--- Texte cité ---

Les explications de Pierre Salignon, directeur général de MSF. "C'est la première fois que nous sommes amenés à prendre ce genre de décision. Cela peut paraître complètement à contre-courant de l'atmosphère de mobilisation générale mais c'est une question d'honnêteté vis-à-vis de nos donateurs."
» MÉDECINS SANS FRONTIÈRES A REÇU ÉNORMÉMENT DE DONS. QUE PENSES-TU DE CET ÉLAN DE GÉNÉROSITÉ ?
C'est un élan de solidarité exceptionnel, à l'instar de l'ampleur de la catastrophe et de l'émotion qu'elle a suscitée à travers le monde. En France, comme dans l'ensemble des sections MSF à l'étranger, nous constatons une mobilisation du public sans précédent. Huit jours après la catastrophe, nous avons déjà collecté plus de 4 millions d'euros, pour la seule section française de MSF. A titre d'exemple, l'année dernière à la même époque, pour le tremblement de terre à Bam, en Iran, nous avions recueilli 600 000 euros en 15 jours, ce qui avait déjà paru une somme très importante. Autre exemple, cet été, lorsque nous avons lancé un appel à la générosité publique en faveur des populations du Darfour, nous avons, en deux mois, réuni auprès de nos donateurs privés un peu plus de 650 000 euros pour contribuer à couvrir ce qui a représenté l'une des plus grosses opérations de secours jamais menées par MSF. Aujourd'hui, nous sommes donc réellement face à des volumes de fonds collectés jamais atteints en un temps si court.
» COMMENT ALLEZ-VOUS CONCRÈTEMENT UTILISER CES FONDS SUR LE TERRAIN ?
Si nous avons bien sûr commencé à travailler deux jours après la catastrophe, nous sommes toujours en phase d'évaluation des besoins des populations dans de nombreux endroits. Notre travail est d'autant plus difficile que les routes sont détruites et les populations survivantes éparpillées dans des zones très isolées. Il faut dire que, dans les différentes régions affectées, les tout premiers secours ont d'abord été apportés par les autorités et les réseaux de solidarité locaux et qu'aujourd'hui un grand nombre d'acteurs de l'aide sont présents sur le terrain.

--- Données brutes ---

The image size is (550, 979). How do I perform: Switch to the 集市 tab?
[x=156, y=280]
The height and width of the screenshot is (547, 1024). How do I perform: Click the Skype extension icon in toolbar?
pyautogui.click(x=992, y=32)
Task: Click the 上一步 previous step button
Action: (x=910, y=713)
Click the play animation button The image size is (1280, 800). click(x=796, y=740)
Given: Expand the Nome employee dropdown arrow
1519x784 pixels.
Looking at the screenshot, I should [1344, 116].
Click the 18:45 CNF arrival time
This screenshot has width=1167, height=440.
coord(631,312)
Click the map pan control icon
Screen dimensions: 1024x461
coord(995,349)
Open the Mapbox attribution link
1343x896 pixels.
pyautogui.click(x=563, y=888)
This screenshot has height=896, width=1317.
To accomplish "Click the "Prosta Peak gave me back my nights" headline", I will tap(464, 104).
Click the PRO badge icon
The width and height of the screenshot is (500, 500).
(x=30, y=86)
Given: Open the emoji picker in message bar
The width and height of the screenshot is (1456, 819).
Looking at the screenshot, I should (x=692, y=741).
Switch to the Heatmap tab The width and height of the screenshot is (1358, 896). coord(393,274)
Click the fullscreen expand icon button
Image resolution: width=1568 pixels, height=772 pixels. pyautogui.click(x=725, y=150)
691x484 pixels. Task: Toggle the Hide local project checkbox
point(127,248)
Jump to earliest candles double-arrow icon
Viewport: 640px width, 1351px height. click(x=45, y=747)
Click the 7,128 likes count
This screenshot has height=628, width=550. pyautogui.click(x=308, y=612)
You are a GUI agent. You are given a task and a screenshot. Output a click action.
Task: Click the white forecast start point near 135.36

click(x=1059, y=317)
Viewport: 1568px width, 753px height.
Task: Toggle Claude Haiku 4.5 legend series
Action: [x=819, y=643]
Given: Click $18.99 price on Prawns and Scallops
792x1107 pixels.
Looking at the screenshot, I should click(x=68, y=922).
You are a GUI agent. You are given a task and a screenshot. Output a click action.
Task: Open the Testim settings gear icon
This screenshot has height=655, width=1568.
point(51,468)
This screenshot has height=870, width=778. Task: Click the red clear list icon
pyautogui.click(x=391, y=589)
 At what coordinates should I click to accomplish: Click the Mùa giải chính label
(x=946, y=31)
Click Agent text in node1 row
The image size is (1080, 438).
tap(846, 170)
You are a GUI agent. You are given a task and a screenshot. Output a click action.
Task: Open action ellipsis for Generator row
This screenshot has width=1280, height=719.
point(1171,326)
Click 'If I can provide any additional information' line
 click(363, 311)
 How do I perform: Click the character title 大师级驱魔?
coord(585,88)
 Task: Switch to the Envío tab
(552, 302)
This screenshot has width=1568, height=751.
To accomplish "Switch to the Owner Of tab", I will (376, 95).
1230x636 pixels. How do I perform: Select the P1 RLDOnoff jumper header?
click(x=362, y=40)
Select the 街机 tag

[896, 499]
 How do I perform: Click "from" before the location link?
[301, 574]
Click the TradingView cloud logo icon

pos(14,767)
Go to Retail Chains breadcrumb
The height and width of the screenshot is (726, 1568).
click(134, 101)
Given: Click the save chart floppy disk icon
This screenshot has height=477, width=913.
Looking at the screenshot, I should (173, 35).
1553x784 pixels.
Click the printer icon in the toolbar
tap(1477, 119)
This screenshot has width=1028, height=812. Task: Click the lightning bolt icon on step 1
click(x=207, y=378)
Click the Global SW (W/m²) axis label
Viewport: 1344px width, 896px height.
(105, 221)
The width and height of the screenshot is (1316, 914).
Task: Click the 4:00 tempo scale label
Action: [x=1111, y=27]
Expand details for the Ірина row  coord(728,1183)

---

Objectif A:
Résumez l'entretien en deux phrases.
Objectif B:
Recopiez fidèlement le passage de l'entretien qui va de « Les explications de » à « DE GÉNÉROSITÉ ? ».
Le listing est un matériau indépendant de l'entretien.

Résultat A:
Pierre Salignon, directeur général de MSF, décrit un élan de solidarité exceptionnel : huit jours après la catastrophe, la seule section française a collecté plus de 4 millions d'euros, contre 600 000 euros en 15 jours pour le tremblement de terre à Bam et un peu plus de 650 000 euros en deux mois pour le Darfour. Il explique que MSF, qui a commencé à travailler deux jours après la catastrophe, évalue encore les besoins dans de nombreux endroits, une tâche rendue difficile par les routes détruites et la dispersion des survivants dans des zones très isolées.

Résultat B:
Les explications de Pierre Salignon, directeur général de MSF. "C'est la première fois que nous sommes amenés à prendre ce genre de décision. Cela peut paraître complètement à contre-courant de l'atmosphère de mobilisation générale mais c'est une question d'honnêteté vis-à-vis de nos donateurs."
» MÉDECINS SANS FRONTIÈRES A REÇU ÉNORMÉMENT DE DONS. QUE PENSES-TU DE CET ÉLAN DE GÉNÉROSITÉ ?